-- Work to complete --
Starting at the line holding "The height and" and finishing at the line holding "Click the three-dots chat bubble icon", transcribe the material exactly, keeping both ends but no pictures.

Start of Task material

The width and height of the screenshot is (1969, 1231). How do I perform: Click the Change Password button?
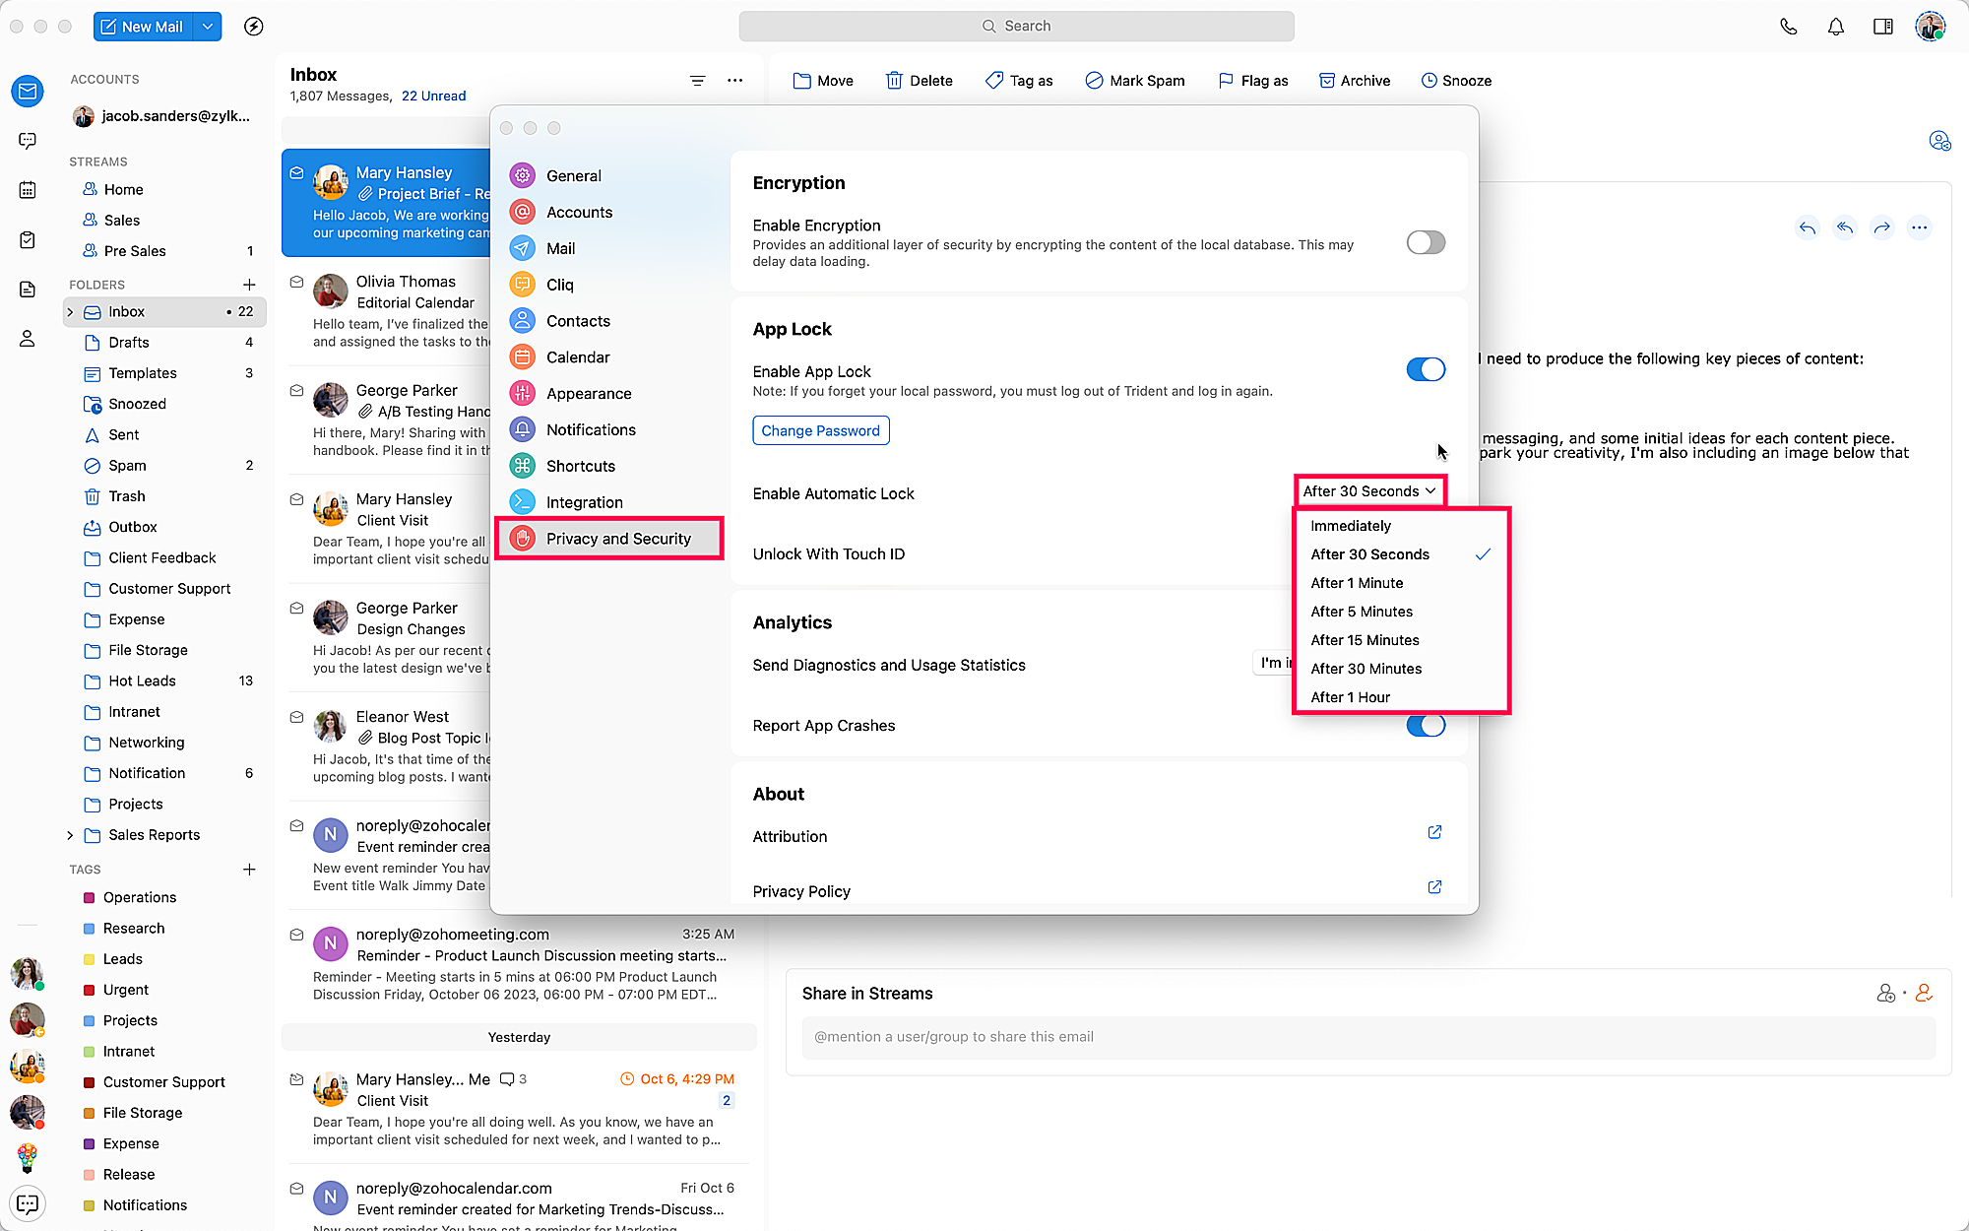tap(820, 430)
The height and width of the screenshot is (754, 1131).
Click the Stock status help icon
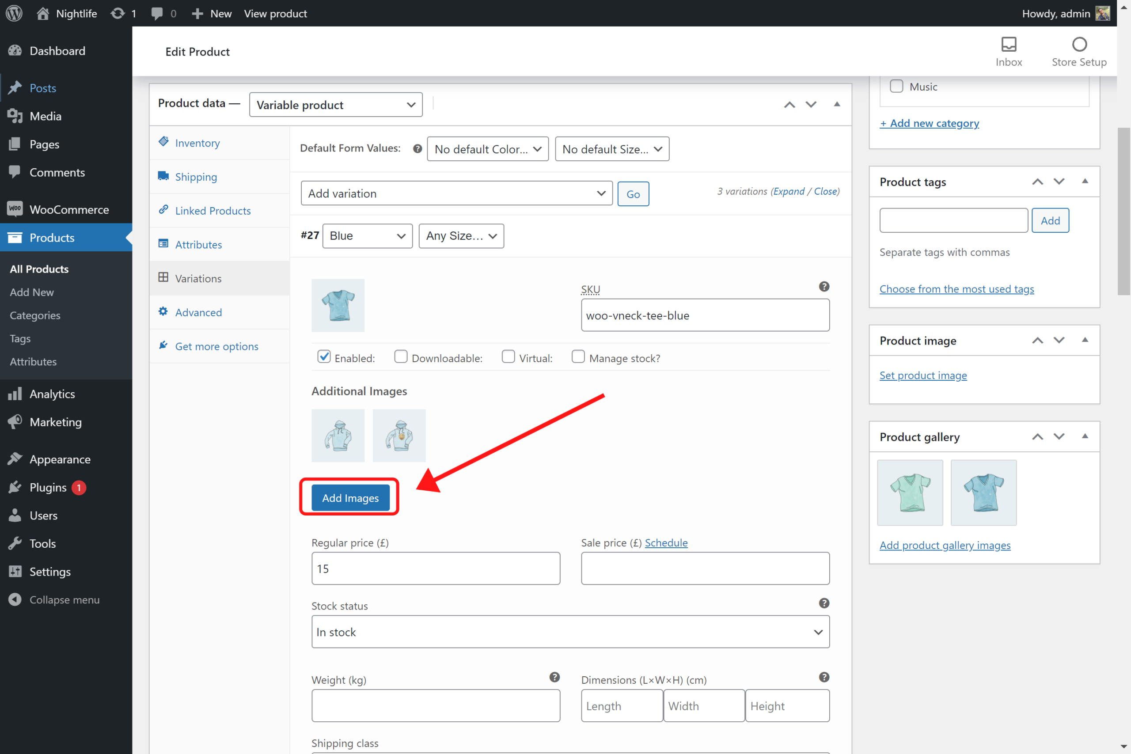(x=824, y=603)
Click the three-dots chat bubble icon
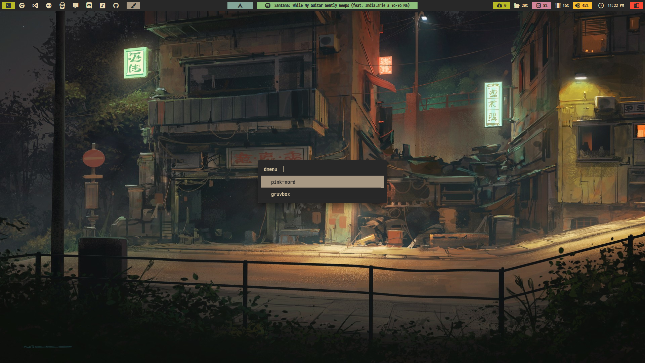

End of Task material
Start of Task material

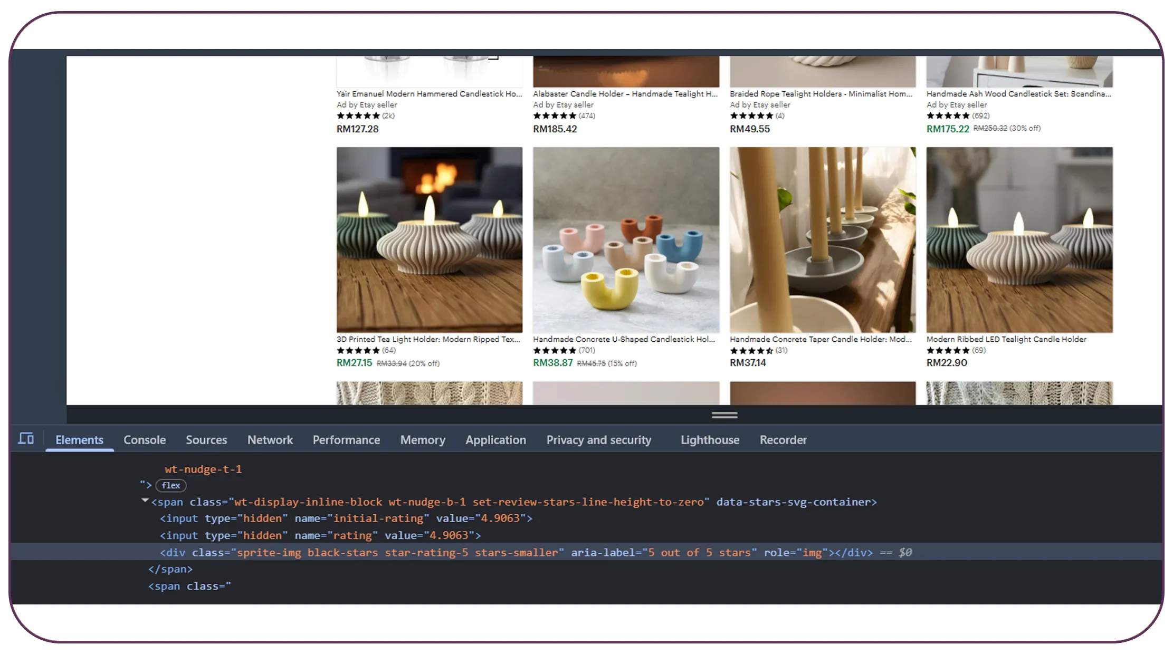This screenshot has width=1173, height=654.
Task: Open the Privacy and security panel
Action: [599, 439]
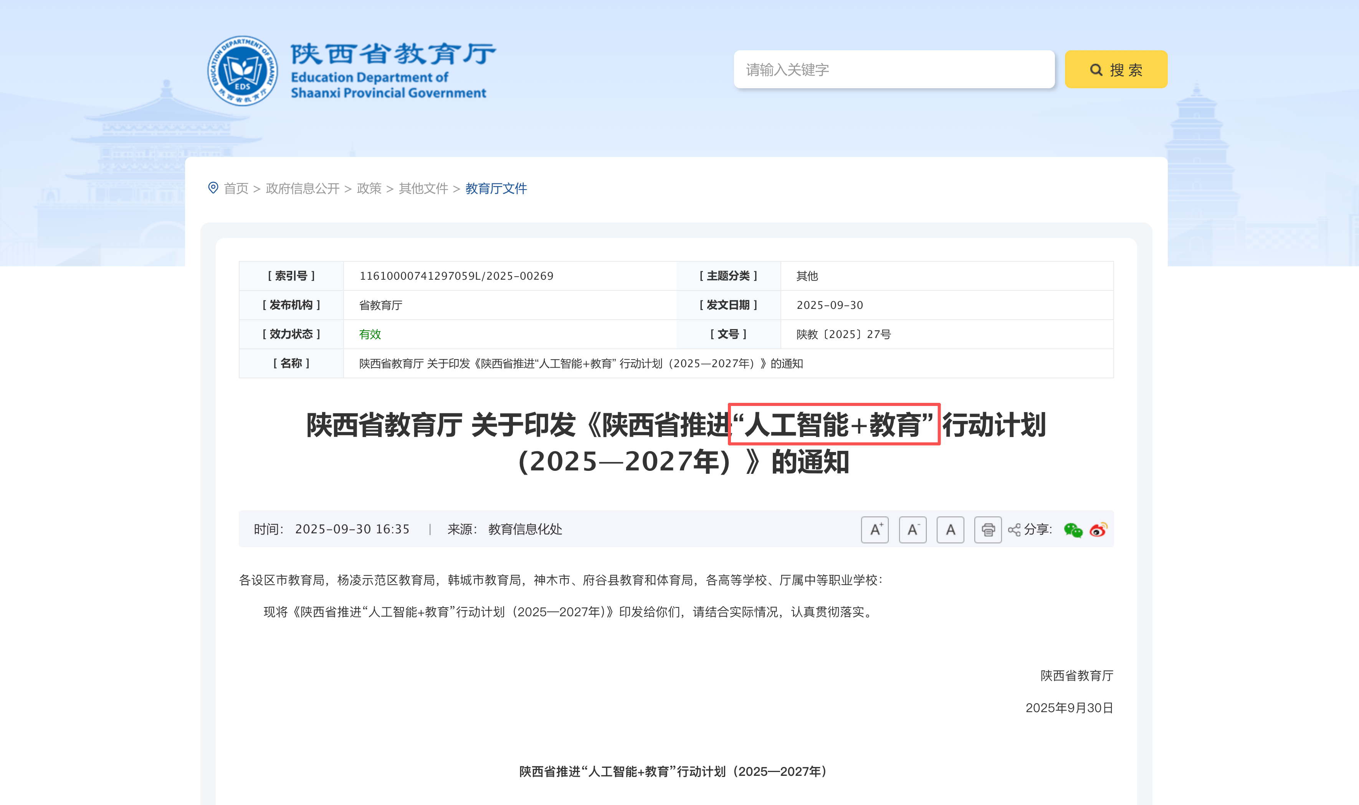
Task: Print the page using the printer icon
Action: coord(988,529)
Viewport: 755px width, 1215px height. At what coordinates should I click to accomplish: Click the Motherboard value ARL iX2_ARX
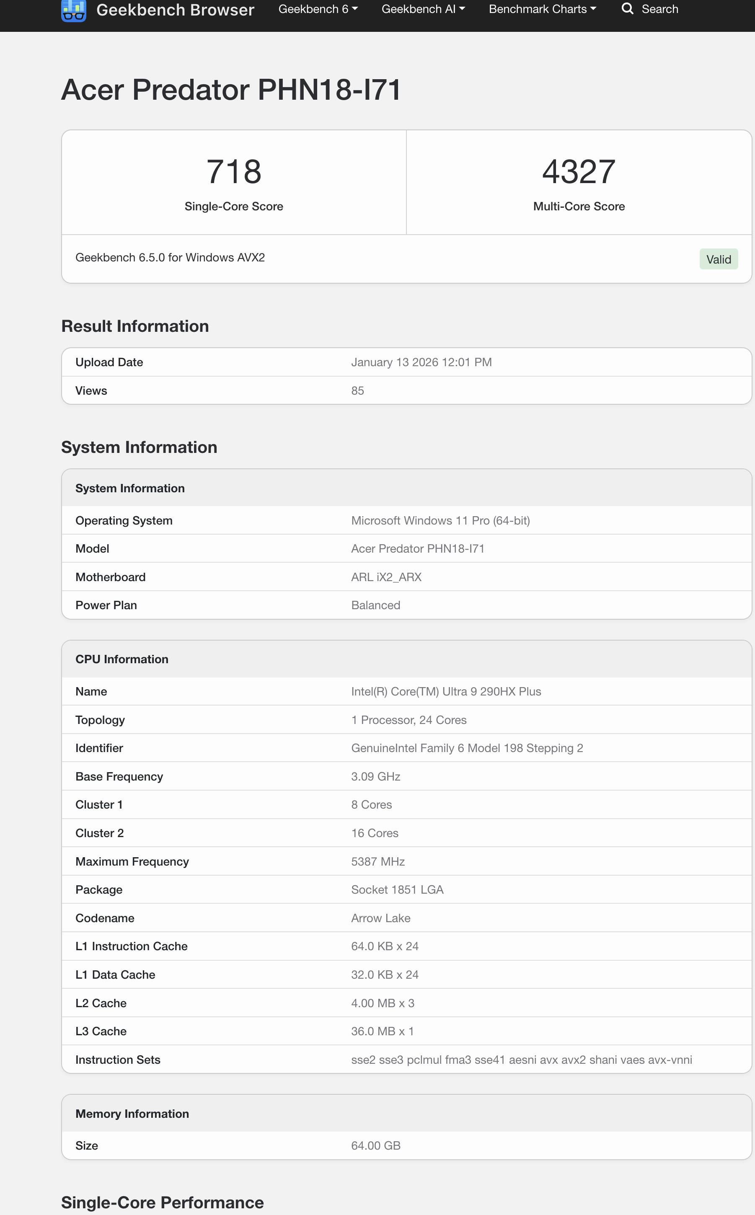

End of Task material

-- Exercise answer --
The height and width of the screenshot is (754, 1131).
Click the Stock status help icon
(x=824, y=603)
Click the three-dots chat bubble icon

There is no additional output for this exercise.